Text excerpt >>
"""
NBCUniversal is "expected to lose money on its coverage of the London Olympics," though NBC Sports Group Chair Mark Lazarus "declined to predict how steep the losses could be," according to Meg James of the L.A. TIMES. Lazarus said, "The jury is still out, we don't know where we'll end up." NBCU is paying $1.18B for the TV rights to the Games, and Lazarus said that NBC sales execs "have been busy this year selling advertising time for the company's unprecedented coverage." NBCU is "planning 5,535 hours of coverage on nine channels," 2,000 more hours than the net provided for the '08 Beijing Games. Lazarus said, "We're not predicting that we will necessarily be profitable." He added that in addition to ad sales, the company "receives financial contributions from TV station affiliates and cable and satellite TV providers, which helps defray its costs." Lazarus: "The deal we made for the four Games will be a profitable deal for us when the final score comes in" (L.A. TIMES, 6/28). In Philadelphia, Bob Fernandez notes NBC Sports execs "dampened expectations that TV viewership for this summer's London games would top that of the 2008 Beijing games, but said national TV advertising sales are running about $100 million ahead of Beijing." Lazarus said, "I would love to match those scenarios, though it's unlikely. We are not measuring ourselves against Beijing." NBCU President of Research & Media Development Alan Wurtzel projected that the London Games "would fall within the top-five TV events of all time, with total viewership of more than 200 million Americans over 17 days." NBC has sold $950M in advertising for the games, and Lazarus said that "those national ad sales could reach $1 billion." The comparable number for Beijing was $850M. Lazarus said that NBC "would not lose as much money as the entertainment conglomerate had originally projected" (PHILADELPHIA INQUIRER, 6/28).
"""
What to do >> Pick up the article on NBC's London Olympics finances after its final sentence and carry it forward.

Dataset >>
"""
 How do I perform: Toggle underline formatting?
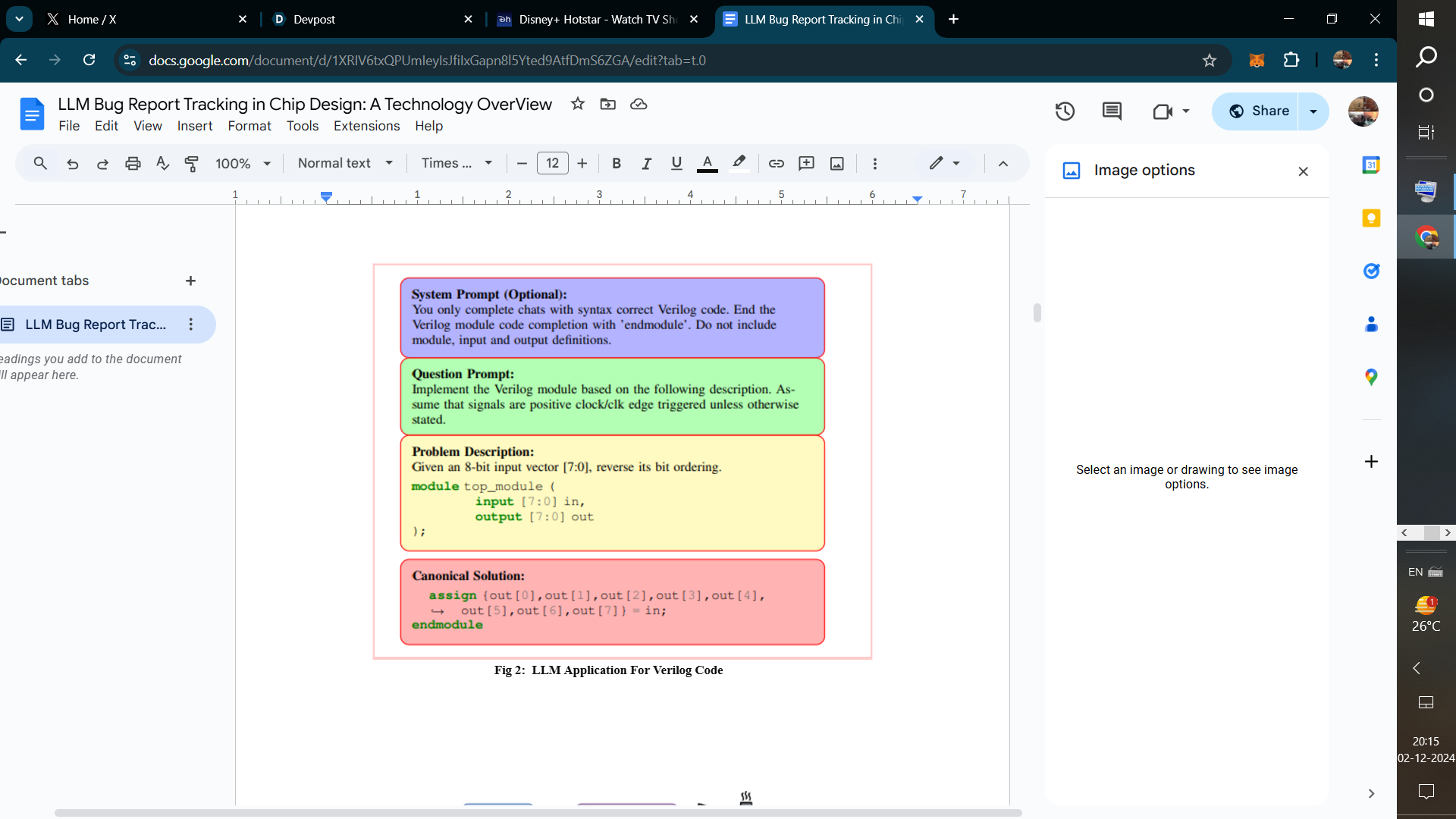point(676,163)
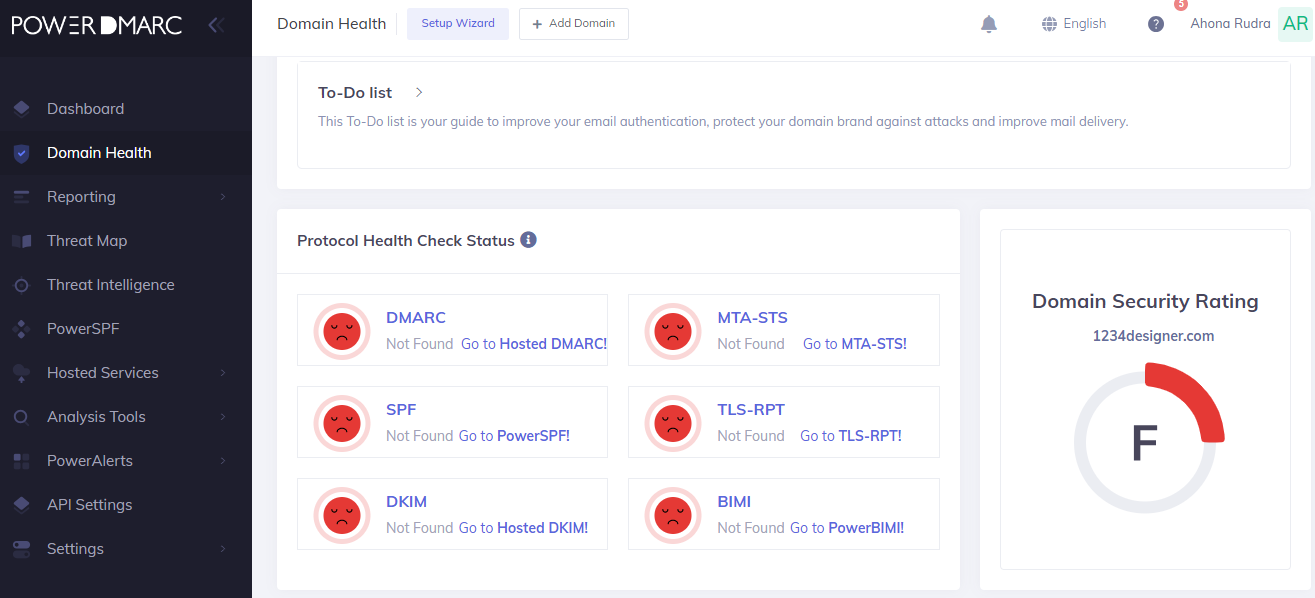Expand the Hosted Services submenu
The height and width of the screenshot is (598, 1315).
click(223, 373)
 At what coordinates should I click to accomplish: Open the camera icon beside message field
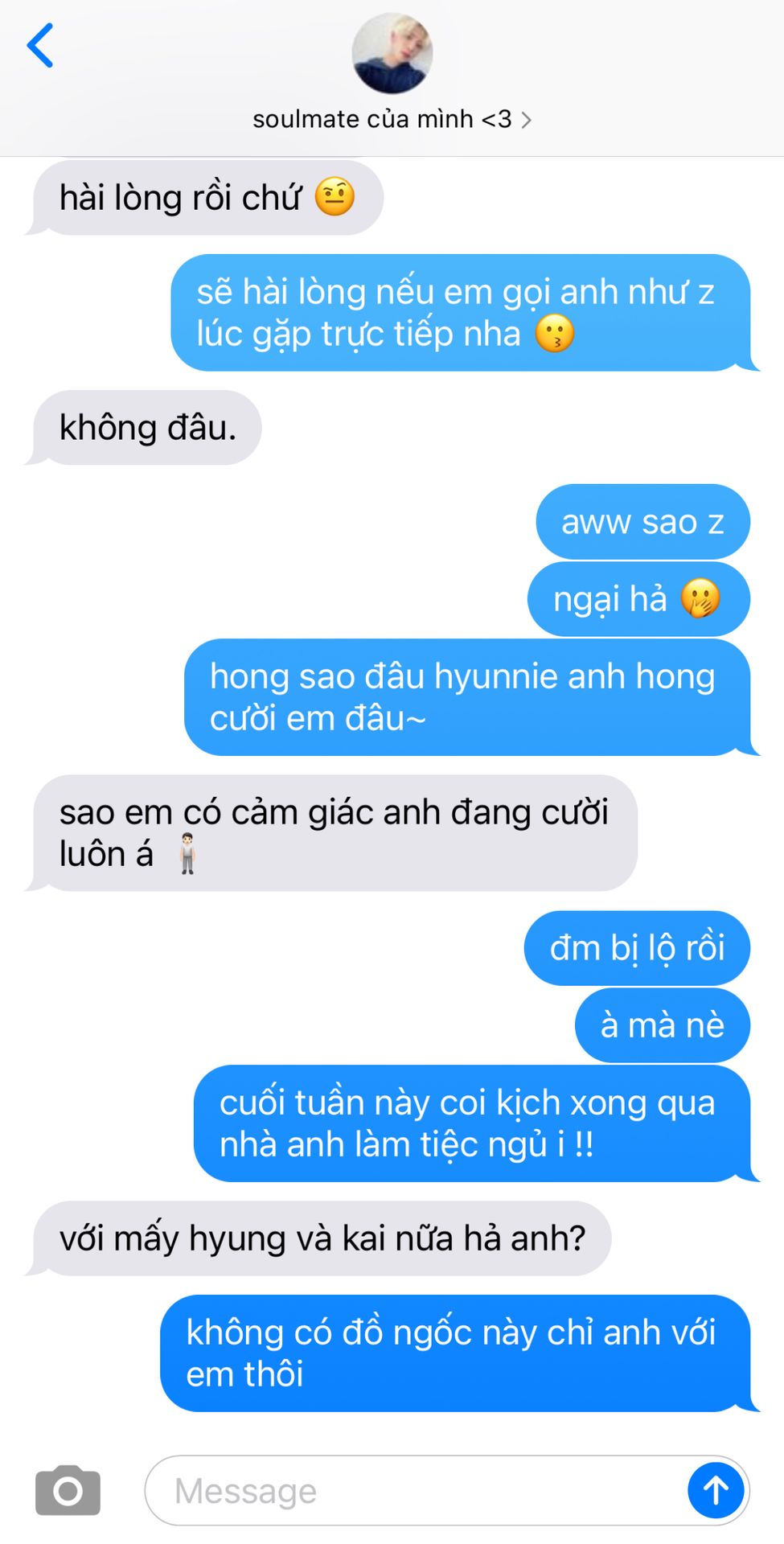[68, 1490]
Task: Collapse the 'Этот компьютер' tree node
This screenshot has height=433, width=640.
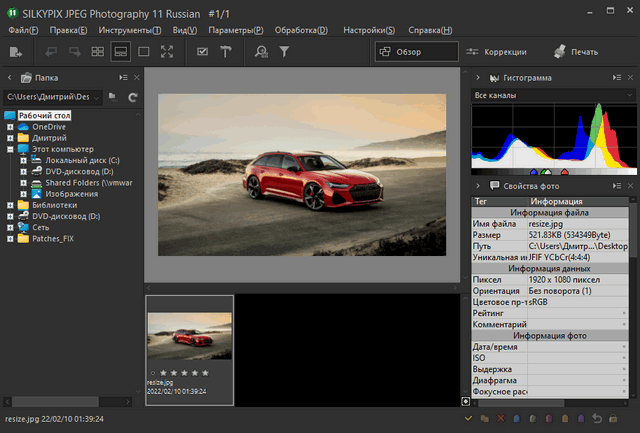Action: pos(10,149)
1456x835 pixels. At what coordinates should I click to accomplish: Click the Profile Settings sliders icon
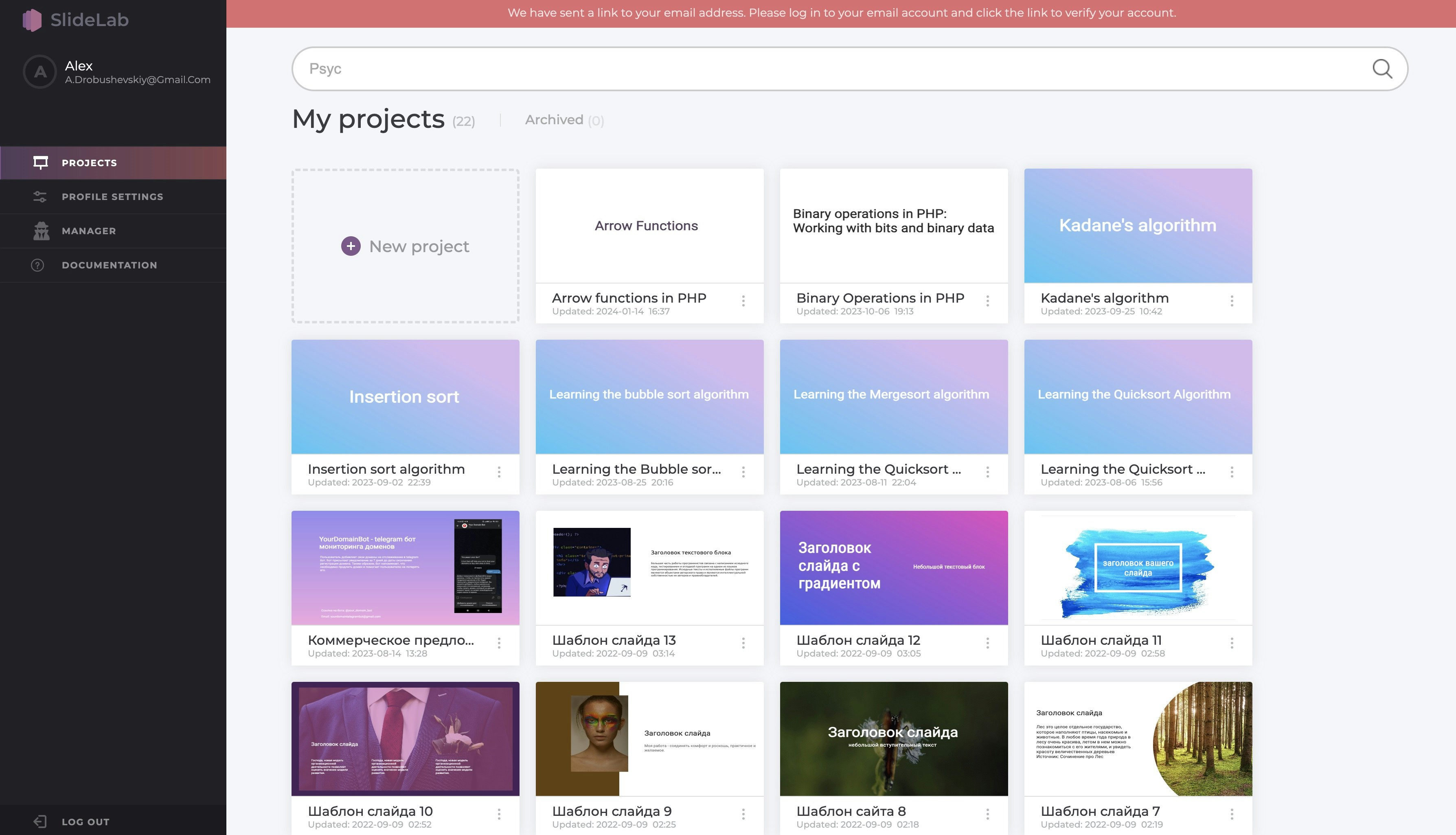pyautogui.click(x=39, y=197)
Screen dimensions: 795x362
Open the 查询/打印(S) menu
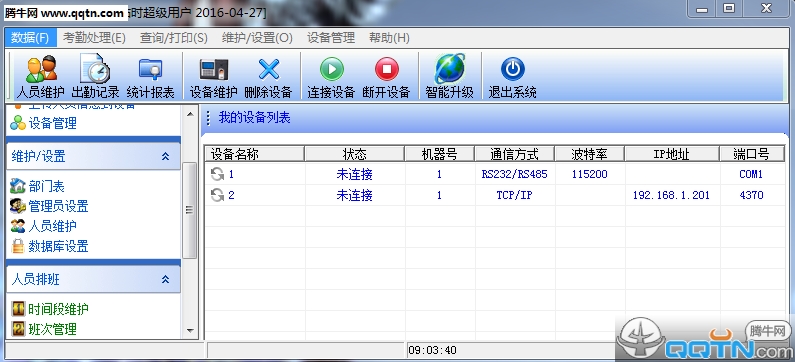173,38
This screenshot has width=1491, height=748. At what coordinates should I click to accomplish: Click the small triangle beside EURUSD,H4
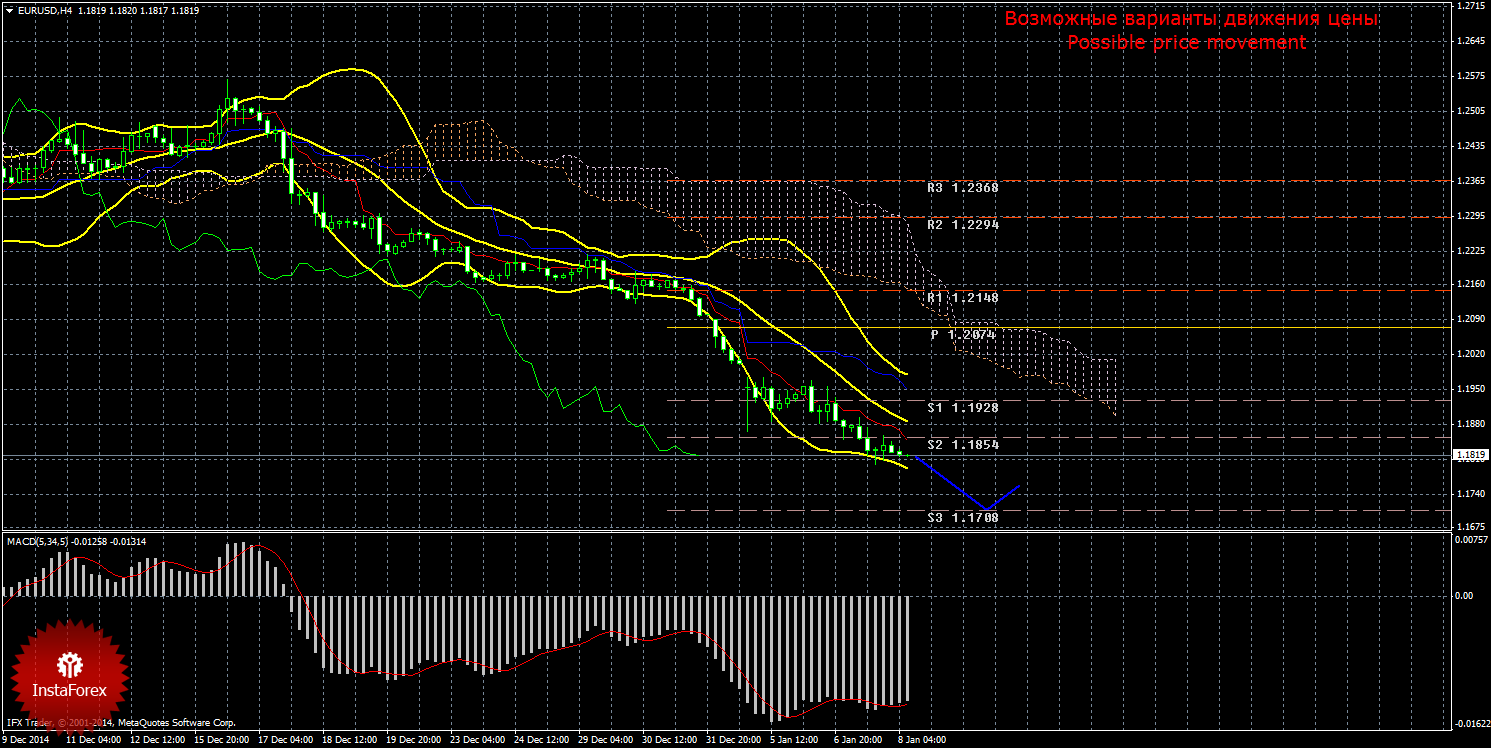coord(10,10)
"""
Written answer >>
DIGITAL REVOLUTION: In N.Y., Richard Sandomir writes NBC's plans in London "represent a break from the past and a continued embrace of it." Every event "will be shown live, online, at NBColympics.com." Live events also will "be seen on the NBC Sports Network, CNBC, MSNBC and NBC in the mornings and afternoons." But in "prime time, NBC's broadcasts will be on tape." NBC has been "moving toward a digital Olympics, a bit fitfully, and somewhat fretfully, since 2008." But now, it "appears to be a wholehearted shift to the digital present." Lazarus said, "As times have changed there is a sense to satisfy all people with technology. And the ability to provide live streams of every event is one that we now have." NBC's Bob Costas suggested that the Olympic business model former NBC Sports Group Chair Dick Ebersol "championed was not wrong -- and that criticism of it was off base." Sandomir writes NBC "did what it had to do, with its dependence on prime-time advertising to finance its rights fees, and without billions of dollars of ESPN-like subscriber fees, to pay its Olympic rights fees." But NBC's "adherence to a business model that made sense internally did not mean that fans, and those who are paid to watch, were wrong in registering their dismay at taped sports events and minimal live streaming." Sandomir: "Technology, and corporate ownership, have clearly altered NBC's Olympic course" (N.Y. TIMES, 6/28).